*SELECTED EXCERPT*
Using vitamins and minerals in your daily routine is a great start, but did you know that certain combinations work even better together? That’s right! And it’s no different for magnesium.
So, what are the best vitamins and minerals to take alongside your magnesium supplement?
From zinc to vitamin D, we’ve got the lowdown on all the best combos and why they work so well in this article.
- Zinc & magnesium
- Calcium & magnesium
- Vitamin B6 & magnesium
- Vitamin D & magnesium
- Potassium & magnesium
- Iron & magnesium
What other vitamins & minerals can you take with magnesium?
Ready to take your magnesium supplement to new heights? Do so by combining them with a selection of some of the best other essential vitamins and minerals.
Some of the most common magnesium blends include:
- Magnesium and zinc
- Magnesium and calcium
- Magnesium and B6
- Magnesium and vitamin D
- Magnesium and iron
- Magnesium and potassium
Discover why these combinations work well together and the potential benefits they offer below.
Starting off with a popular combination, we have zinc and magnesium. Like magnesium, zinc is another essential mineral that supports a similar range of bodily functions.
So, what are the benefits of magnesium and zinc as a combo?
It's believed that when taken together, they help each other to support various bodily functions with no negative impacts on how your body absorbs them.1 For example, magnesium and zinc are said to support your immune system and potentially reduce inflammation.2,3,4,5
In fact, this is such a well-known duo that you can easily pick up tablets with the ideal dosage of both minerals in it.
Next up in the list is calcium and magnesium.
Most of us can remember from school that calcium helps to build strong bones, but did you know that magnesium can too? That’s why these two minerals work so well together, because they’re both able to support the same thing.
However, it is important to get the balance right as too much of one or the other could throw your body off.

*EXERCISE*
Answer these from the magnesium article:
(a) What two effects are magnesium and zinc said to have?
(b) What do both calcium and magnesium help build?
(c) What could happen if the balance of calcium and magnesium isn't right?

*GIVEN DATA*
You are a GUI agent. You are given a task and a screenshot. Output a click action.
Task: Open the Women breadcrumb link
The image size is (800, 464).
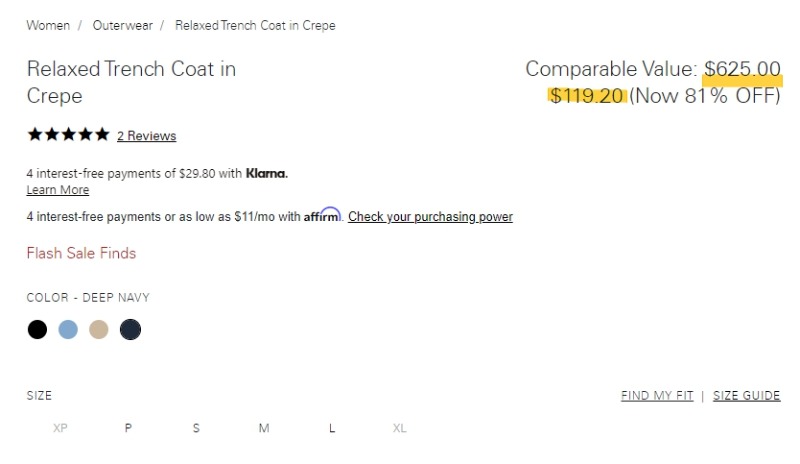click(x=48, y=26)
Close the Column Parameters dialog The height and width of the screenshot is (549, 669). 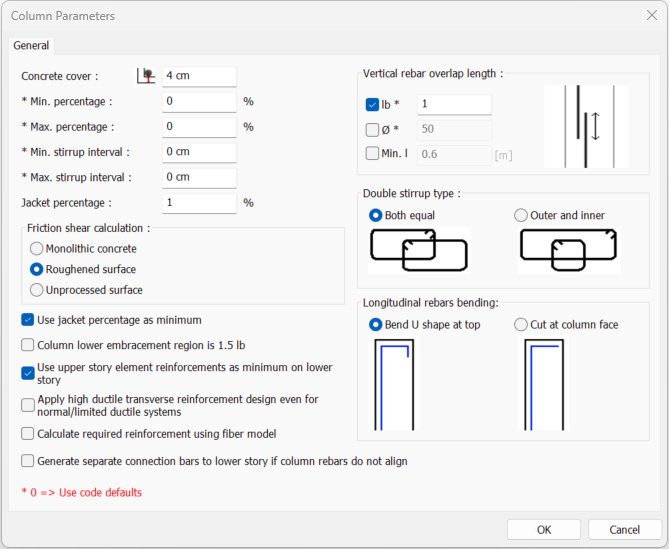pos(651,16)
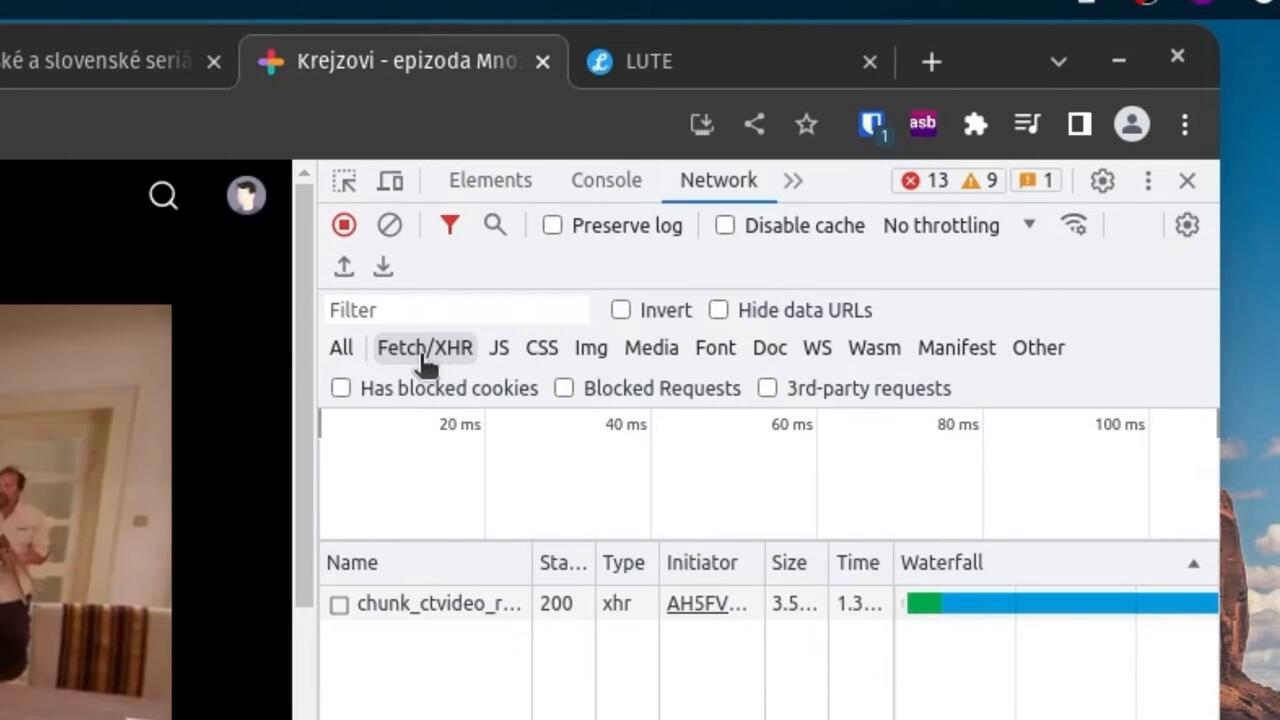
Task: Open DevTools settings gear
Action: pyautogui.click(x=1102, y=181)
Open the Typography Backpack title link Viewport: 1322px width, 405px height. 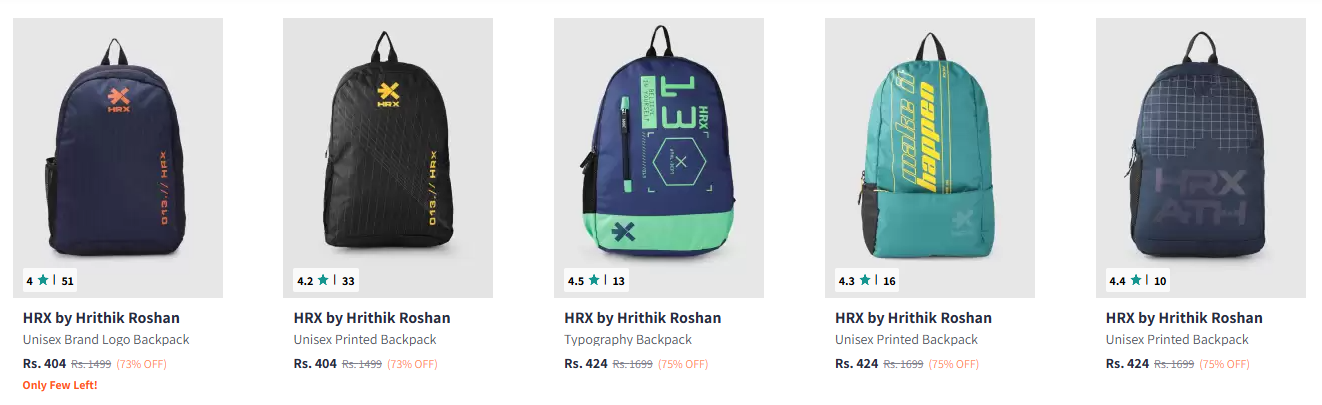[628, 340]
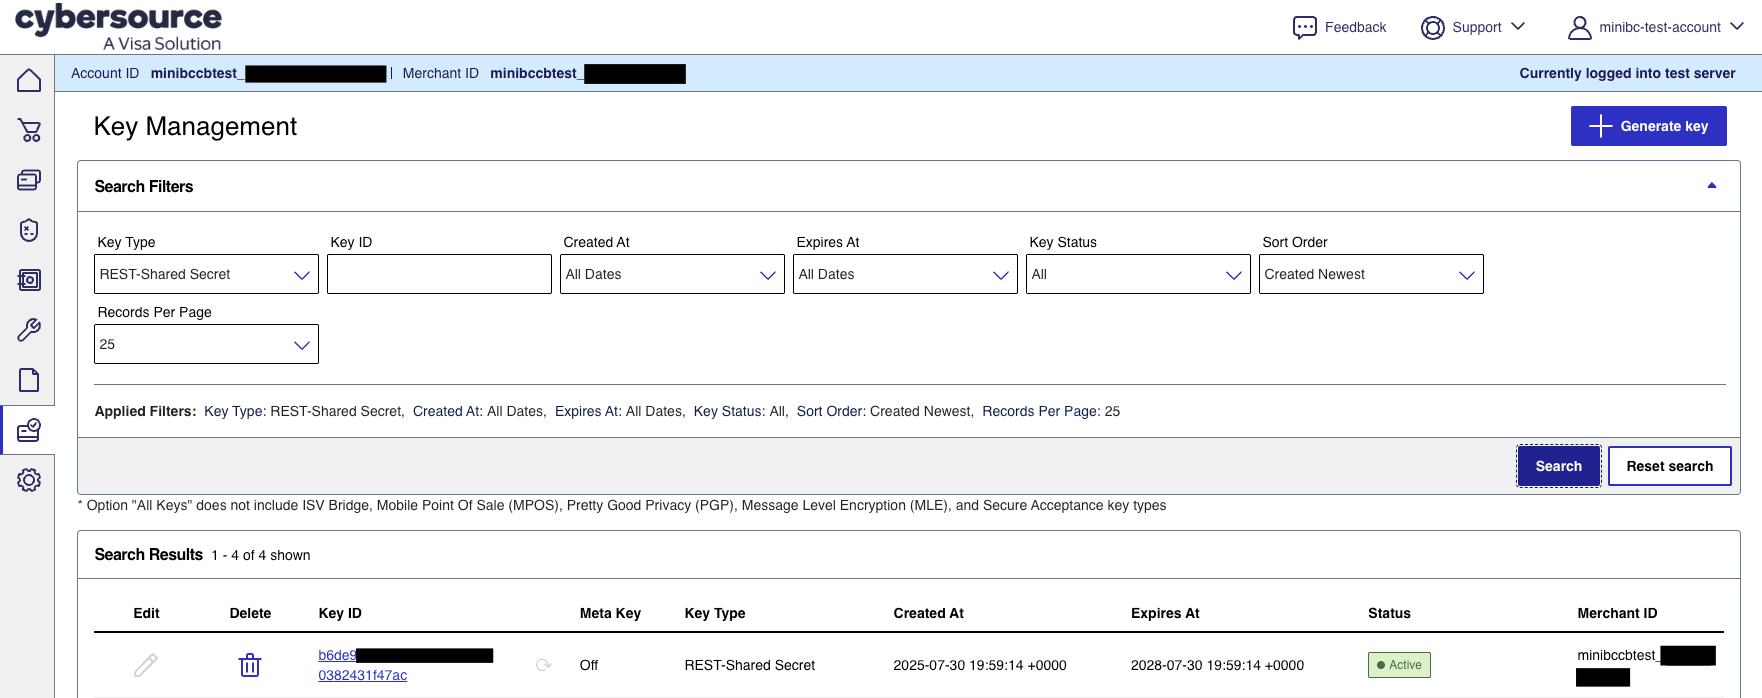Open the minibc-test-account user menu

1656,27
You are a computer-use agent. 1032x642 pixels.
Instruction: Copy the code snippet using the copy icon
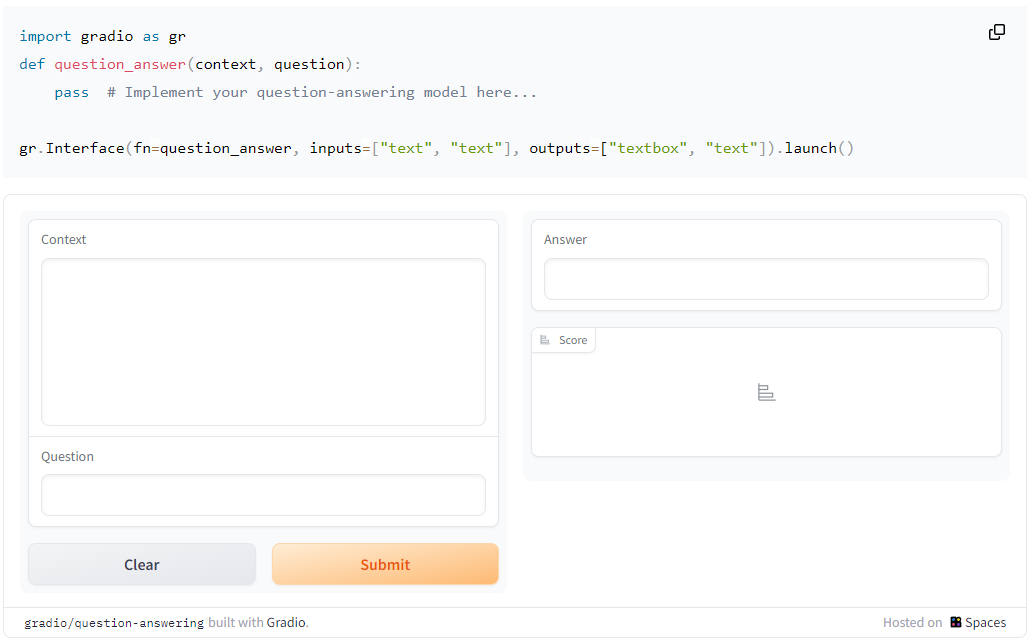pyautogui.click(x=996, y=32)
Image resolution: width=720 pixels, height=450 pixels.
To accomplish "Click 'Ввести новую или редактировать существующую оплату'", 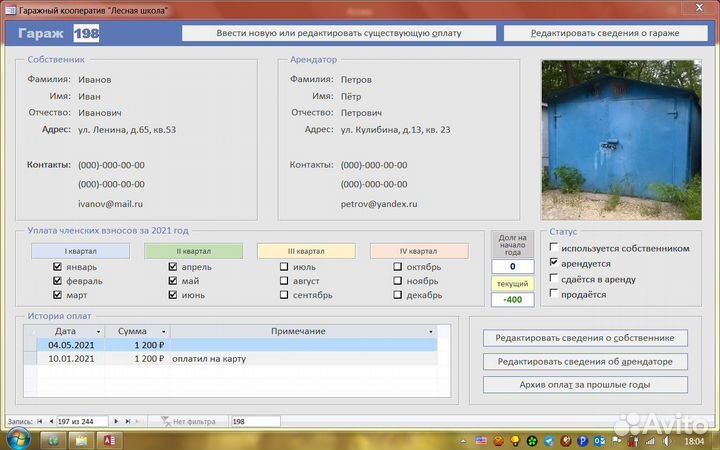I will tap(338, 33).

*EXPECTED ANSWER*
(a) They support your immune system and potentially reduce inflammation.
(b) Strong bones.
(c) Too much of one or the other could throw your body off.